Combination of IGF-1 with various other growth factors provides additional insight on the mechanism of bone formation by IGF-1. For example, the addition of PDGF with IGF has been demonstrated to be more efficacious than either alone in terms of osteogenic induction in ASC [215]. Likewise, the combination of IGF-1 with AMD3100, an antagonist of chemokine receptor of CxCR4, showed significant augmentation of bone growth in segmental fracture murine models, associated with facilitation by the Akt/PI3K, MEK1/2-Erk1/2, and Smad2/3 signaling pathways [216]. In a distraction osteogenesis sheep model, application of both IGF-1 and TGF-β1 led to accelerated bone healing [217]. Another study found that growth hormone (GH) could increase to compensate for IGF-1 deficiency in mice to protect against inhibition of bone modeling during growth [218]. PTH is also known to stimulate both osteoblast and osteoclast function [211], with a role in modulating IGF-1 signaling through mechanisms involving IHH and ephrins [219]. Furthermore, there is a potential crosstalk between IGF-1 signaling and the integrin mechanosensing pathways, as evidenced by the failure of skeletal unloading to aid in bone growth despite IGF-1 infusion [219].

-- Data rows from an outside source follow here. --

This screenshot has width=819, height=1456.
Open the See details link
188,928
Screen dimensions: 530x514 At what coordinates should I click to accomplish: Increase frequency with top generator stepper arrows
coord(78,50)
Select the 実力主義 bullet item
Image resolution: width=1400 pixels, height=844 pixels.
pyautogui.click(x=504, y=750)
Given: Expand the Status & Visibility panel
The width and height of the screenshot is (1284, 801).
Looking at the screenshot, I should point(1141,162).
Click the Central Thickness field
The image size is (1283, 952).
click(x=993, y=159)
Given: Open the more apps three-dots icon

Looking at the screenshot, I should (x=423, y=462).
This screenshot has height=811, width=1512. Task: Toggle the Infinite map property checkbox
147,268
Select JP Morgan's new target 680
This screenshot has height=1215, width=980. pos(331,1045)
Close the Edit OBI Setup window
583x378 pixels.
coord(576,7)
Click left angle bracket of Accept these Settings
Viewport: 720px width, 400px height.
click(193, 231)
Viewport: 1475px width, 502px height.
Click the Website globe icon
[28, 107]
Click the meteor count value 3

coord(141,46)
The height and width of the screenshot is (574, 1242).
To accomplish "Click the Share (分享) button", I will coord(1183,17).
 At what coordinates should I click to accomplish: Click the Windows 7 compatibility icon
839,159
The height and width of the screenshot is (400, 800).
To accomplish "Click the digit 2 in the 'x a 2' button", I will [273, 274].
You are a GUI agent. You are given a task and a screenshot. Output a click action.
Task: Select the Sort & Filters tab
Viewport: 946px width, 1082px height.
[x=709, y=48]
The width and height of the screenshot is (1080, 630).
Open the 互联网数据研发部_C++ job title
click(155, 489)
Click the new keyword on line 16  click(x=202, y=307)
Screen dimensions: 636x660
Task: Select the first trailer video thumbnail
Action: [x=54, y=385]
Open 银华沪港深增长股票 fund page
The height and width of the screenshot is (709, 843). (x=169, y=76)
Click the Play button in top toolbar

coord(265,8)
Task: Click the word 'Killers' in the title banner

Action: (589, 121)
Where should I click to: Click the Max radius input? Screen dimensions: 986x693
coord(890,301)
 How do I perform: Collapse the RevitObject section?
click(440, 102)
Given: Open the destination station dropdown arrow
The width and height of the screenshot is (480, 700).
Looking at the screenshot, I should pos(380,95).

Interestingly, IGF-1 has been found to promote both adipogenic and osteogenic differentiation. For example, IGF-1 induces cell division of adipocyte precursor cells [220]. In addition, IGF receptors are involved in promoting adipogenesis through induction of advanced glycation end products (AGEs). AGEs activate both NAD(P)H oxidase and Src, which ultimately leads to the phosphorylation/activation of both IGF-1 receptor and Akt downstream in 3T3-L1 preadipocyte cells [221]. Further, Akt1/Akt2 knockout mice demonstrate impaired adipogenesis [208]. In fact, it has been shown that both Akt1 and Akt2 are necessary to induce PPARγ, the key regulator for adipogenesis. Thus, a critical threshold of Akt activity, as regulated by IGF-1, contributes to the maintenance of cell proliferation, growth, and adipogenic differentiation [208].

10. Discussion

Numerous signaling pathways induce the adipogenic and/or osteogenic differentiation of MSC, not all of which were covered in this review. The majority of signaling pathways ultimately converge downstream affecting PPARγ or Runx2 expression, transcriptional activity, or both. Although the mechanisms have not been fully discerned, many of these growth factors tend to elicit an “inverse relationship” between adipogenic and osteogenic differentiation. As discussed, Wnt, HH, and NELL-1 signaling follow this pattern, exhibiting proosteogenic/antiadipogenic effects [222]. Other well-studied signaling pathways further support this inverse relationship, including fibroblast growth factor-2 (FGF-2) [223], TGF-β1 [69, 224], and Notch signaling pathway [225], to name a few. Likewise, other transcription factors besides Runx2 demonstrate a proosteogenic, antiadipocytic relationship, one example being the recently described transcriptional activator TAZ (transcriptional activator with PDZ binding motif) [226]. However, there are a few exceptions to this pattern. For example, both IGF and BMP signaling have pleotropic, proosteogenic and proadipocytic properties [198, 227229]. In summary, an inverse relationship exists between adipogenic and osteogenic lineage differentiation in MSC governed by diverse signaling pathways. The understanding of this relationship has far-reaching implications for the understanding of human health and treatment of human disease.

Conflict of Interests

The author declares no conflict of interests.

Acknowledgment

The author would like to thank A. Nguyen for his excellent technical assistance.